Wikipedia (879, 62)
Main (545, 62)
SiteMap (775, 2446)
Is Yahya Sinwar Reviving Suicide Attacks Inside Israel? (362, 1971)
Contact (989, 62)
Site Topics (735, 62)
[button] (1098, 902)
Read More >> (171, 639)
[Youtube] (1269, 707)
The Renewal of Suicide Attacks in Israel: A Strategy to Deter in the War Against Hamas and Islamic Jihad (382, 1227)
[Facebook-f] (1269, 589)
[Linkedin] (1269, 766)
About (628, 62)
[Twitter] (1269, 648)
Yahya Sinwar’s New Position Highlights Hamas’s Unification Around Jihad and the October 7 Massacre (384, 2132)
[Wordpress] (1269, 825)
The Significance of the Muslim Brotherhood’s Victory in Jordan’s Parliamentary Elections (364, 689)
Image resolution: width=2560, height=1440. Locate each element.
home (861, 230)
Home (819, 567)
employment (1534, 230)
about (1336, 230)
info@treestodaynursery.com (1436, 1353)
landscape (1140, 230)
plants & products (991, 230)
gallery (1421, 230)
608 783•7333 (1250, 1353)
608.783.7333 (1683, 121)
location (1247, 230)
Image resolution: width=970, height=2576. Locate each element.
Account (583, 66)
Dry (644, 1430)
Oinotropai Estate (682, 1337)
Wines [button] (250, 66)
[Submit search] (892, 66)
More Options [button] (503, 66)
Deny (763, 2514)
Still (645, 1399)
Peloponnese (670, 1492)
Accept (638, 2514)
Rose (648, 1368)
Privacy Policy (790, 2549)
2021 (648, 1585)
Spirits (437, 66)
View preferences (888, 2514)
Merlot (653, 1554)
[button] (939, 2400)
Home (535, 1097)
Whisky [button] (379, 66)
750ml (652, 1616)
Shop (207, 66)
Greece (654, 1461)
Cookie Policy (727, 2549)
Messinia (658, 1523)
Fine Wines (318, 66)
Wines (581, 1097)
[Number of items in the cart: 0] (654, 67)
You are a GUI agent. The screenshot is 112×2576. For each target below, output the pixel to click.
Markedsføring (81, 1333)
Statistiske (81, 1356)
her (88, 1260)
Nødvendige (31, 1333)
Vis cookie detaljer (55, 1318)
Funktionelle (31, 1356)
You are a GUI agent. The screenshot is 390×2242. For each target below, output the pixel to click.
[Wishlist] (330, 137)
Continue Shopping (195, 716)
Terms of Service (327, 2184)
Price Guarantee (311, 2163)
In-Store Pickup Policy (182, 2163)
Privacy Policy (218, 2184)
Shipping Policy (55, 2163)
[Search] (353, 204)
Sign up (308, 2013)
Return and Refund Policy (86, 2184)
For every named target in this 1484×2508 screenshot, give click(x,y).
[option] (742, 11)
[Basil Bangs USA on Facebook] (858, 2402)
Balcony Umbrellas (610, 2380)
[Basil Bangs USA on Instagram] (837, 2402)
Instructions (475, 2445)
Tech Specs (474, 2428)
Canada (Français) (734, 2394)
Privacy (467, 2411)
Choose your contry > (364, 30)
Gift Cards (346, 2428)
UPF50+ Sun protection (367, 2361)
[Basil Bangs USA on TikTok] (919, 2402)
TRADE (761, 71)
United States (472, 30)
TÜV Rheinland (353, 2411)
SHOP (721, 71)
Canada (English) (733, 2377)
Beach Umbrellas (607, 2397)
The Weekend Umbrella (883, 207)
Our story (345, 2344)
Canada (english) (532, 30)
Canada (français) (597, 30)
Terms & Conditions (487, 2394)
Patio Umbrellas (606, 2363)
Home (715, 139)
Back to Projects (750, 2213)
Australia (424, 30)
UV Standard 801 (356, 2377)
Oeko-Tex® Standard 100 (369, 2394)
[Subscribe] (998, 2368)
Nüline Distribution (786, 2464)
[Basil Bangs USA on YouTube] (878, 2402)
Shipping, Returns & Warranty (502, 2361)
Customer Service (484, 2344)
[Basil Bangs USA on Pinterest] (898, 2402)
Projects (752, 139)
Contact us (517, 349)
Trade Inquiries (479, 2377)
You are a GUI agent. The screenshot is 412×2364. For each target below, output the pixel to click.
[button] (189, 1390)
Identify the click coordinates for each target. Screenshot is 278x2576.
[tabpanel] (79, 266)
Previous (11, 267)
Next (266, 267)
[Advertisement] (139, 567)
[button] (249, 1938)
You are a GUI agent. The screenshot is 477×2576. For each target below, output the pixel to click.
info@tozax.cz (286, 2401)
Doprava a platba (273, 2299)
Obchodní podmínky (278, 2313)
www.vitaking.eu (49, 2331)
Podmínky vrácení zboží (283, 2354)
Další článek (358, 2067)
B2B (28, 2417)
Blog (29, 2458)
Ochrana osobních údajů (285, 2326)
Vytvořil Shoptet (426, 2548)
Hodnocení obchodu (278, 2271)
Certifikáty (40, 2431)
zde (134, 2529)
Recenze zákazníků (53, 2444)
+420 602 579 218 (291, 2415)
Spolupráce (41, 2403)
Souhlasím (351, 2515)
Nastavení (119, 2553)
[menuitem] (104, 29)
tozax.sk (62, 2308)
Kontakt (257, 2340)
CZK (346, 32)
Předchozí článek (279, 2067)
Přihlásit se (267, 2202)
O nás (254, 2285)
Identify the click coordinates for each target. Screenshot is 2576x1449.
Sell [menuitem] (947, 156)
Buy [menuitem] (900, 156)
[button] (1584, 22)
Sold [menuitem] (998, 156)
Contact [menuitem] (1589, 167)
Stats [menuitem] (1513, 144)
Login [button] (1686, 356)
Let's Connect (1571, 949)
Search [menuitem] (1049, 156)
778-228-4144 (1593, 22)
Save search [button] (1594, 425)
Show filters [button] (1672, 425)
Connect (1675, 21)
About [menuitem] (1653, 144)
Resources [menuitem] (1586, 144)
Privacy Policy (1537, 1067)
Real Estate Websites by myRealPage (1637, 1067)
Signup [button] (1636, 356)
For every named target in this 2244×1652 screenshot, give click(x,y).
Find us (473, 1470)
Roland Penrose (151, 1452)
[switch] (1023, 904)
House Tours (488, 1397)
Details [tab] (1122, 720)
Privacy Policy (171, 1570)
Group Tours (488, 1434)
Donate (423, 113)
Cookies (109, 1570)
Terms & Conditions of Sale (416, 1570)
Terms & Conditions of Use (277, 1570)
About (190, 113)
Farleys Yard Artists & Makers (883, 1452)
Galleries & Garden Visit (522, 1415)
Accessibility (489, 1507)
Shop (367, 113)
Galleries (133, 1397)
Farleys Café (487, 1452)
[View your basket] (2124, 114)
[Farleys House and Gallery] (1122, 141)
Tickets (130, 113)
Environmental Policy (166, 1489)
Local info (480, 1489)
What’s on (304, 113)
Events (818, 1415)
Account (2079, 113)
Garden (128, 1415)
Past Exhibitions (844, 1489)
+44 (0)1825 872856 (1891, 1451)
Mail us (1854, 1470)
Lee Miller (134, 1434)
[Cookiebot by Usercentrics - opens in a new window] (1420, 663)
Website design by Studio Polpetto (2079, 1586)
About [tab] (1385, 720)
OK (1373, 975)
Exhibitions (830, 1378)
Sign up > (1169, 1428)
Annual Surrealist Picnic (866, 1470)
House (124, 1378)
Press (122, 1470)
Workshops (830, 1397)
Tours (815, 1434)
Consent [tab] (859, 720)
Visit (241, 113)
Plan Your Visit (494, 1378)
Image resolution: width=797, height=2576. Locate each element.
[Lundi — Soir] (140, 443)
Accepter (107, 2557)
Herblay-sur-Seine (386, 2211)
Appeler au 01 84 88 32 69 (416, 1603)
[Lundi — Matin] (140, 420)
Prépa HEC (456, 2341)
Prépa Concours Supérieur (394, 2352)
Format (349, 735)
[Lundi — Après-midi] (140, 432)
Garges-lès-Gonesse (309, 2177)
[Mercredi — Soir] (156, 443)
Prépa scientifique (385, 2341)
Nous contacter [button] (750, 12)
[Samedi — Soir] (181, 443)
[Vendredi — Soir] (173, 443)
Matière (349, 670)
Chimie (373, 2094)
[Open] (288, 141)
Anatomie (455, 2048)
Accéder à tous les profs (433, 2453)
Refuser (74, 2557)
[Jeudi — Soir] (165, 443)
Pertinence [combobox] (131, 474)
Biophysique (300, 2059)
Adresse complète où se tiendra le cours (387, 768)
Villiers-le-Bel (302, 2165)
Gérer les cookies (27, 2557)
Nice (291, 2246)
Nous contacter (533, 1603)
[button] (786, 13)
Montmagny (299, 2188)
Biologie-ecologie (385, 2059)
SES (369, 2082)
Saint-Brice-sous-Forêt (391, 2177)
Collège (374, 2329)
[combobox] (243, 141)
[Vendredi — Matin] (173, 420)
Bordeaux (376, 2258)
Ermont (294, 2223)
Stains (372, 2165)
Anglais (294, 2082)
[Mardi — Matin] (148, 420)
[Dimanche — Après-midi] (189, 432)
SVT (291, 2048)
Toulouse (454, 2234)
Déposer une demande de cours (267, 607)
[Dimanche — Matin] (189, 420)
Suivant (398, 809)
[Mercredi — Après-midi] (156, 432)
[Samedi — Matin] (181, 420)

## [Task details]
Take the lines above from the one containing "[Farleys House and Gallery] (1122, 141)" to the one containing "[Samedi — Soir] (181, 443)" and retype them exactly, both ends included, with nothing added.

## [The answer]
[Farleys House and Gallery] (1122, 141)
Tickets (130, 113)
Environmental Policy (166, 1489)
Local info (480, 1489)
What’s on (304, 113)
Events (818, 1415)
Account (2079, 113)
Garden (128, 1415)
Past Exhibitions (844, 1489)
+44 (0)1825 872856 (1891, 1451)
Mail us (1854, 1470)
Lee Miller (134, 1434)
[Cookiebot by Usercentrics - opens in a new window] (1420, 663)
Website design by Studio Polpetto (2079, 1586)
About [tab] (1385, 720)
OK (1373, 975)
Exhibitions (830, 1378)
Sign up > (1169, 1428)
Annual Surrealist Picnic (866, 1470)
House (124, 1378)
Press (122, 1470)
Workshops (830, 1397)
Tours (815, 1434)
Consent [tab] (859, 720)
Visit (241, 113)
Plan Your Visit (494, 1378)
Image resolution: width=797, height=2576. Locate each element.
[Lundi — Soir] (140, 443)
Accepter (107, 2557)
Herblay-sur-Seine (386, 2211)
Appeler au 01 84 88 32 69 (416, 1603)
[Lundi — Matin] (140, 420)
Prépa HEC (456, 2341)
Prépa Concours Supérieur (394, 2352)
Format (349, 735)
[Lundi — Après-midi] (140, 432)
Garges-lès-Gonesse (309, 2177)
[Mercredi — Soir] (156, 443)
Prépa scientifique (385, 2341)
Nous contacter [button] (750, 12)
[Samedi — Soir] (181, 443)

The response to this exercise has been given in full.